Furthermore such an argument brings into focus the obvious answer thereto; that is, if such a contention be well founded then particular land titles might never be merchantable if one could cloud the same by instruments which violate the law against perpetuities. (See Epstein v. Zahloute, 99 Cal.App.2d 738 [ 222 P.2d 318].)

In further support of the judgment respondent contends that plaintiffs' action was barred by section 343 of the Code of Civil Procedure. [9, 10] The rule is too well established to warrant citation that not only is a defendant precluded from raising the defense of the statute for the first time on appeal (16 Cal.Jur. 638), but since the statute is a personal privilege to be asserted or waived at the option of the one entitled to assert it, the statute must be affirmatively pleaded either by demurrer or answer, or its benefits are waived. (16 Cal.Jur. 603.)

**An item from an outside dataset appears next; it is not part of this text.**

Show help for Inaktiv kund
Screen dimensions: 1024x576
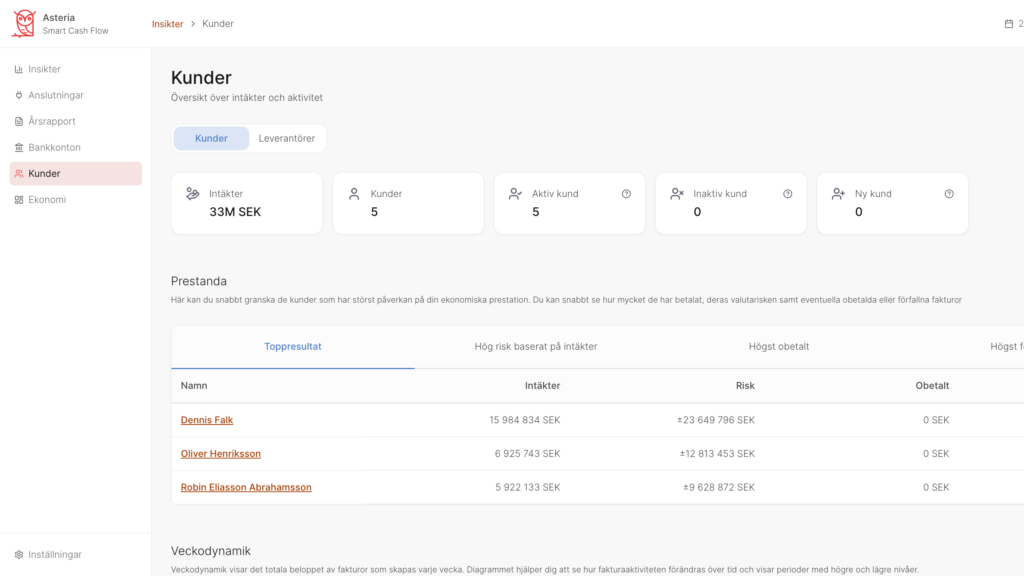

Respondent lastly contends the purported controversy constitutes a mere conjecture or supposition on plaintiffs' part that at some time in the future a controversy may arise. Again, respondent bases his argument on the assumption that the lease is valid for a 15-year term. From this basis he then argues that since the lease has 10 years to run before the option may be exercised and since at this time it cannot be told whether he will choose to exercise the option, any question as to actual or legal controversy between the parties is speculative and remote.

Also under this head respondent contends the allegations of the complaint are insufficient to show an actual controversy. What we have heretofore said in our previous discussion is likewise applicable to this argument and hence no further discussion is necessary.

[11] Lastly, it may be said that where a "trial court may exercise its discretion to deny relief in such an action by sustaining a demurrer without the right to amend, it must appear directly or indirectly that such discretion was in fact exercised. . . . While a trial judge may deny relief in his discretion, it cannot be inferred that such discretion has been exercised where the trial judge, by opinion, fully discloses that he did not exercise any discretion, but decided the case on its merits." ( Collins v. City County of San Francisco, 112 Cal.App.2d 719, 723 [ 247 P.2d 362].)

The judgment is reversed.

Van Dyke, J., and Schottky, J. pro tem., concurred.